What you will do
Rewrite the stretch of lines below from the line containing "Buy Gift Sub (58, 365)" through the line containing "Subs Queue (57, 348)", multiplying each answer coordinate by 1.85 and rounding to the nearest whole number, with halves rounded up. Include only those lines.

Start of Data supplied

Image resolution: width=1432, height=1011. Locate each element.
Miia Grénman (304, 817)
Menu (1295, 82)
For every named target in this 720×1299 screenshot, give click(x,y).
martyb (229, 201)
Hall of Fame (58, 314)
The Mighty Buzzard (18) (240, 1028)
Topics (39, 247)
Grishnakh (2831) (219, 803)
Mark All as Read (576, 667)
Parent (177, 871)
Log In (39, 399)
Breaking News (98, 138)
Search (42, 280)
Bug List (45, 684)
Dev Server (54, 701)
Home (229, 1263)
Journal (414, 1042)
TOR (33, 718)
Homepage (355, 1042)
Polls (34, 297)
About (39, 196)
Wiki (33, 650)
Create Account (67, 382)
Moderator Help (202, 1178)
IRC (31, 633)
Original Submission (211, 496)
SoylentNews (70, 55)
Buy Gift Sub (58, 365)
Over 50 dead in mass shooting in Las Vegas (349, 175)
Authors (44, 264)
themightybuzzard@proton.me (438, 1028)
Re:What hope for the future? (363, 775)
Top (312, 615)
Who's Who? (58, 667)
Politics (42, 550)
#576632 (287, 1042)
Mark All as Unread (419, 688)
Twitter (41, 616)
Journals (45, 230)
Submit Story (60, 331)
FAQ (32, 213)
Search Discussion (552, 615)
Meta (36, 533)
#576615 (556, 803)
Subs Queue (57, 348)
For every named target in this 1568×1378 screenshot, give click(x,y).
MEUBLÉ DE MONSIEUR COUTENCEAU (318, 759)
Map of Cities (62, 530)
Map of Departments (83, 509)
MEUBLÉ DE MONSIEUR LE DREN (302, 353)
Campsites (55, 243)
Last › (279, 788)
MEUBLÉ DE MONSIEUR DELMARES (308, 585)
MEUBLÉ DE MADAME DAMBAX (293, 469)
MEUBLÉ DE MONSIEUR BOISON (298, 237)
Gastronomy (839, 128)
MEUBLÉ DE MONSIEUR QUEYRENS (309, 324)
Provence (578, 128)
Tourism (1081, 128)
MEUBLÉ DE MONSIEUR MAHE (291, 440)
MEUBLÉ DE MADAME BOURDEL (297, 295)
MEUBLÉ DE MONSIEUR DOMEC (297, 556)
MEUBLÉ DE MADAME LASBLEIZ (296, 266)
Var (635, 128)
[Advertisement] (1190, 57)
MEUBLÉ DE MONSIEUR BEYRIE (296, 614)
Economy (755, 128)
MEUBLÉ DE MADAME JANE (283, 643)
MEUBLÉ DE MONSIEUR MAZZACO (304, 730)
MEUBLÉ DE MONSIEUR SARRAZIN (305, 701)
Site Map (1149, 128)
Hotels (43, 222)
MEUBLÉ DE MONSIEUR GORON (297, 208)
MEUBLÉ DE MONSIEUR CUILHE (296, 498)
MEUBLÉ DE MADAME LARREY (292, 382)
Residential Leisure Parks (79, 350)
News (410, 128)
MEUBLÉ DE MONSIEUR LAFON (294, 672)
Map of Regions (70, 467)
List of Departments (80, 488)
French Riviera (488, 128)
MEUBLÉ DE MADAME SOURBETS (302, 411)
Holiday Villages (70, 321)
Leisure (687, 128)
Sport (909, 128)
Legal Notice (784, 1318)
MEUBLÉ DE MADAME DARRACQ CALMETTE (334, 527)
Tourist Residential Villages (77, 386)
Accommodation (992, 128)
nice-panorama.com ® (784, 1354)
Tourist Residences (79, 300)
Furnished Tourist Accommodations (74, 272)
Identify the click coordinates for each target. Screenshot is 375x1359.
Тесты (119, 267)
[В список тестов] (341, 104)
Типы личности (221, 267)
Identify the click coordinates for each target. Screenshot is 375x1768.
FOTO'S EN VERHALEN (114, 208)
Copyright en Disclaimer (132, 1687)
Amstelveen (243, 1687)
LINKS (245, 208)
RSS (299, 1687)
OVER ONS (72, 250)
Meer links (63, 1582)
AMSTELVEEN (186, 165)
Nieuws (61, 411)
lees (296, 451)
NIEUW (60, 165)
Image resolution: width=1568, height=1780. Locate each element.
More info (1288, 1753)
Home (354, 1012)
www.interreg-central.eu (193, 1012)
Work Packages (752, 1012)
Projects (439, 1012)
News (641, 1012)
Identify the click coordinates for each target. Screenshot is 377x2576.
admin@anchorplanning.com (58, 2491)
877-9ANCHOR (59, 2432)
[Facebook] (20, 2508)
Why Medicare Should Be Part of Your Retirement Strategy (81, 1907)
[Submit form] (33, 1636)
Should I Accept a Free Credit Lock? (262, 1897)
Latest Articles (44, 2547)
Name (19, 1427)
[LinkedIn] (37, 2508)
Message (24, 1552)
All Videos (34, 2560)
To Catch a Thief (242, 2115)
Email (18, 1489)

End of Data supplied

Finished exercise
Buy Gift Sub (107, 675)
Over 50 dead in mass shooting in Las Vegas (646, 324)
Authors (81, 488)
themightybuzzard@proton.me (810, 1902)
Re:What hope for the future? (672, 1434)
Top (577, 1138)
Who's Who? (107, 1234)
Politics (78, 1018)
#576632 (531, 1928)
Mark All as Unread (775, 1273)
Twitter (76, 1140)
Journals (83, 426)
Submit Story (111, 612)
FAQ (59, 394)
Search Discussion (1021, 1138)
Meta (67, 986)
#576615 (1029, 1486)
Subs Queue (105, 644)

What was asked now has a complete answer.